**SHORT PROBLEM**:
In the passage below on the D.C. chalking case, what words were the anti-abortion protesters arrested for chalking on the street?

“The government may not enforce the laws in a manner that picks winners and losers in public debates,” ruled Judge Neomi Rao.
This, in response to a case where anti-abortion protesters were arrested for chalking the words “Black Pre-born Lives Matter” on a Washington, D.C., street back in 2020.
Emma Camp makes clear, in her Reason coverage of the ruling, that the case is not as simple as it may sound in the headlines. “While writing chalk messages on public streets and sidewalks is considered vandalism in D.C., protest leaders had an earlier conversation with a police officer in which he ‘explained that he believed Mayor Bowser had effectively opened up the District’s streets for political markings.’”
Nevertheless, during the protest, “police told demonstrators that they would be arrested if they painted or chalked any messages.” Two individuals in the pro-life protest defied police order and scribbled their message in chalk.
It’s actually a bigger issue than just an altercation during a protest. The police in D.C. had not merely looked the other way, allowing helter-skelter displays of “Black Lives Matter” graffiti, but the city government had actually gotten in on the act and messaged “Black Lives Matter” on the streets itself — in bold paint.

**SOURCE DATA**:

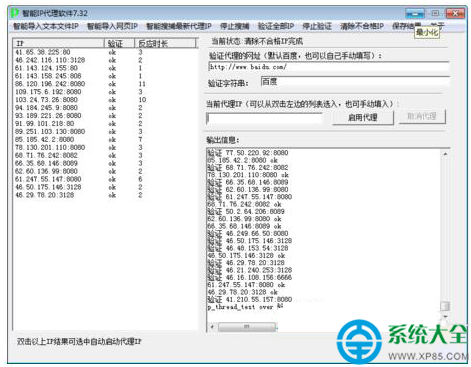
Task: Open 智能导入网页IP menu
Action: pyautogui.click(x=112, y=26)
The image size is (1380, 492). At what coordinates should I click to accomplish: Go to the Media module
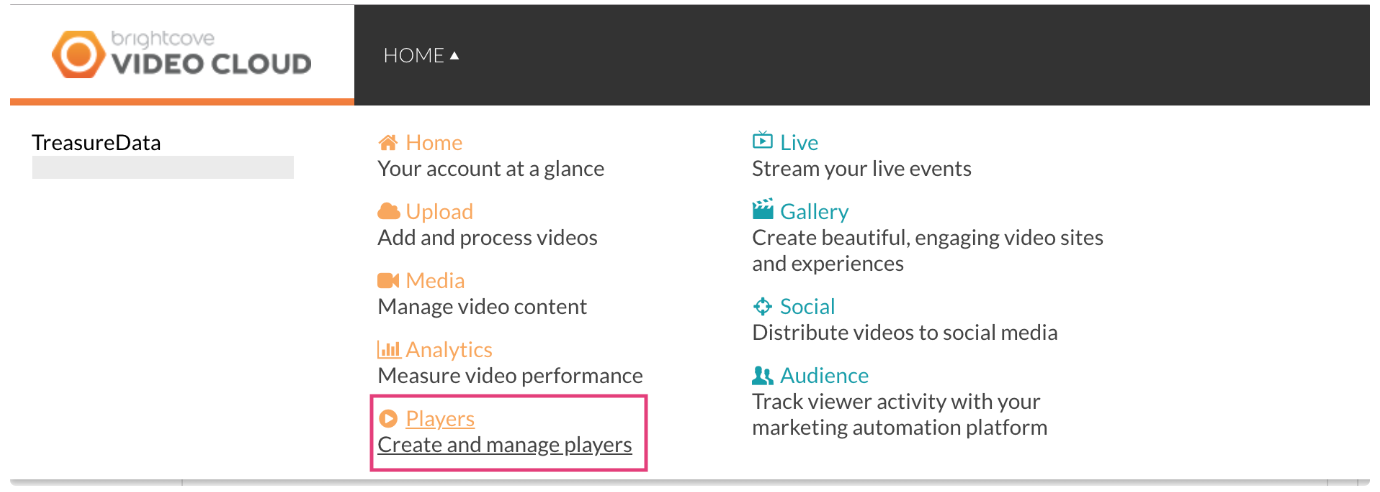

**CORRECT OUTPUT**:
“Black Pre-born Lives Matter”